And the lady with overprocessed white-blond hair appeared at my lane a few minutes later.  She plopped down two yogurts and a sports drink (whew–I was all ready to give her a little lecture about my not buying alcohol) and two oranges.  She said, “Thank you so much!” and I said, “No problem,” and continued to unload my groceries.  Then she asked, “Hey, would it be all right if I got some beef jerky or something?” and I said, “Sure!”

And so off she darted to look at beef jerky.  When she reappeared, she added beef jerky (“If it’s all right with you–it’s $5.99,” she said) to the conveyor belt.  And I smiled, but without really looking into her eyes and said, “It’s okay.”

Then she walked away again.

While the checker scanned my items, I said, “Hey, did you recognize that woman right behind me?”  She said she hadn’t noticed her.  I explained that the woman claimed to be homeless and I just wondered if she was a regular at the store.

Just as it was time to pay, the homeless woman reappeared.  She stood behind the checker in the next aisle, clutching a backpack and a soft drink with a straw.  The checker said in a low voice, “I haven’t seen her before,” and I said, “Oh.”  Then we reached the items for the homeless woman–I’d separated them so they’d be easy to bag.  I said, “Just add these, but bag them separately, okay?” and she did.

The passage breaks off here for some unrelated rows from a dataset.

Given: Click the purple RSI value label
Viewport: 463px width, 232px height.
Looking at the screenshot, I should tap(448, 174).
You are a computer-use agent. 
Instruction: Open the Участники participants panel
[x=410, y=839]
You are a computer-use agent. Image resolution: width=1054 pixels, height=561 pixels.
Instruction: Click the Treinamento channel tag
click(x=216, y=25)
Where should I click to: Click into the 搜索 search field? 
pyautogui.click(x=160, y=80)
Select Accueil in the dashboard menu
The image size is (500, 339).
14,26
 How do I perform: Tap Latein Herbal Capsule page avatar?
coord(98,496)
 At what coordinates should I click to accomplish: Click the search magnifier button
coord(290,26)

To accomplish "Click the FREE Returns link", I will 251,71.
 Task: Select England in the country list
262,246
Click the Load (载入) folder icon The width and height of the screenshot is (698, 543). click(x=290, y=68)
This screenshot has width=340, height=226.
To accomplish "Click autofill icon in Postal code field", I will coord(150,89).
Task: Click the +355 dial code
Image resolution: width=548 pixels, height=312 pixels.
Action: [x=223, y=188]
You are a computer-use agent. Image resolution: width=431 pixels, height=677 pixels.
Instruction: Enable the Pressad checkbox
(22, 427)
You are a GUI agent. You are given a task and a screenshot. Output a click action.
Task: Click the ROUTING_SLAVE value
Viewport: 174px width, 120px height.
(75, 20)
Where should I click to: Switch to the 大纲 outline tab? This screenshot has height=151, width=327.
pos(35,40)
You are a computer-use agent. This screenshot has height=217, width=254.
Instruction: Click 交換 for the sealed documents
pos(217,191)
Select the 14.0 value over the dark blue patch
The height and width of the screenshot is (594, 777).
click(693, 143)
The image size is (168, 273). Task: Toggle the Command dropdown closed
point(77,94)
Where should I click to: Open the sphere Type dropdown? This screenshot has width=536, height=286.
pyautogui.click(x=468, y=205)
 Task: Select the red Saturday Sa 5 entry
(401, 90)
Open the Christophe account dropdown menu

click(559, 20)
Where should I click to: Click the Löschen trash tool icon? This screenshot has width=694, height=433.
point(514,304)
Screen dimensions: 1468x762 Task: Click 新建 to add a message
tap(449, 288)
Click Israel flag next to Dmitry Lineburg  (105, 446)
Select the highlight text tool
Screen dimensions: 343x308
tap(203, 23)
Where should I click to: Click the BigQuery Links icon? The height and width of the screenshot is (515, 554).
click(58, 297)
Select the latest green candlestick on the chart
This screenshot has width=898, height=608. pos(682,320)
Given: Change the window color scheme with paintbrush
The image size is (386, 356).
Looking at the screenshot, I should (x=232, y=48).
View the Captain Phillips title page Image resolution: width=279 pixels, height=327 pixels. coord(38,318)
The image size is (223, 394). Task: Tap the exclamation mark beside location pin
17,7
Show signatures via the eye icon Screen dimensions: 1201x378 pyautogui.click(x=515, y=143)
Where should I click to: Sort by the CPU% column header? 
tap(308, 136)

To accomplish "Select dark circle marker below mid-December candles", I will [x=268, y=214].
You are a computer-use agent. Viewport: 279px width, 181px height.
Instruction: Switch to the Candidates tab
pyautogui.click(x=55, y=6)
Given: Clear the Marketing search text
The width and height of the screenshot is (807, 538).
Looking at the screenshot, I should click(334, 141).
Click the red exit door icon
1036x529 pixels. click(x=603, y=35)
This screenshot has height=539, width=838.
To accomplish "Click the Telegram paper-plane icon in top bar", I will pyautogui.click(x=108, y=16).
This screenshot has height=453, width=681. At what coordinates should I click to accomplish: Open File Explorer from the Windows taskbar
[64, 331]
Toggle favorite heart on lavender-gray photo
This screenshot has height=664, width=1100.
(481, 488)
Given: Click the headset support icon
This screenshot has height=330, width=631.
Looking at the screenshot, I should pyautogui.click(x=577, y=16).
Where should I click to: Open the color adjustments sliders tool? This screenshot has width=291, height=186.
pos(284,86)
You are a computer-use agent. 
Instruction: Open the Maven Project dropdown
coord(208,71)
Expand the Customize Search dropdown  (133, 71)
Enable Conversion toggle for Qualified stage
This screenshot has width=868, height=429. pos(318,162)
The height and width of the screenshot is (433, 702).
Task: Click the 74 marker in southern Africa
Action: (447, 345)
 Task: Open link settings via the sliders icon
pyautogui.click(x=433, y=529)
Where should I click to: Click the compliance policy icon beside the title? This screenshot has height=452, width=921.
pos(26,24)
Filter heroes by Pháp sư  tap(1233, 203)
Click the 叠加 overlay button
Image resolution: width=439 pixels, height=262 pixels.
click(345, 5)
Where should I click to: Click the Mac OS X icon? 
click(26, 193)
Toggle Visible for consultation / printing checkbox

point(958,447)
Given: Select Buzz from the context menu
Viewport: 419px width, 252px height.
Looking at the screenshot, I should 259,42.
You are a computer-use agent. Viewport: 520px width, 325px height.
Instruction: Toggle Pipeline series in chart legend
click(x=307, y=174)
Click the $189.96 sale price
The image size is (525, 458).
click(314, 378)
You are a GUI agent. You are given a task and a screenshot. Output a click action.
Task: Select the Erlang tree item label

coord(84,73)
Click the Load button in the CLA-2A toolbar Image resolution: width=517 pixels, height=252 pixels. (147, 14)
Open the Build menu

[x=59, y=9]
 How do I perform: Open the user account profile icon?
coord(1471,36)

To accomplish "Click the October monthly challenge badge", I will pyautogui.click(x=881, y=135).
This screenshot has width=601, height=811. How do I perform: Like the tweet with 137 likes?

As she scanned the items, though, she murmured, “Are you buying all this for her?” and raised her eyebrows.  I said, “Yes,” and then, “It could be me,” when, of course, it couldn’t really be me because I would never make decisions that would land me in a grocery store with bleached straw for hair begging for food.  So I amended my statement and said, “Or someone you know,” and I was thinking then of drugs and how they steal yourself from you and how you could end up in the grocery store, waiting for a stranger to purchase a few items for you so you could save your cash to buy drugs.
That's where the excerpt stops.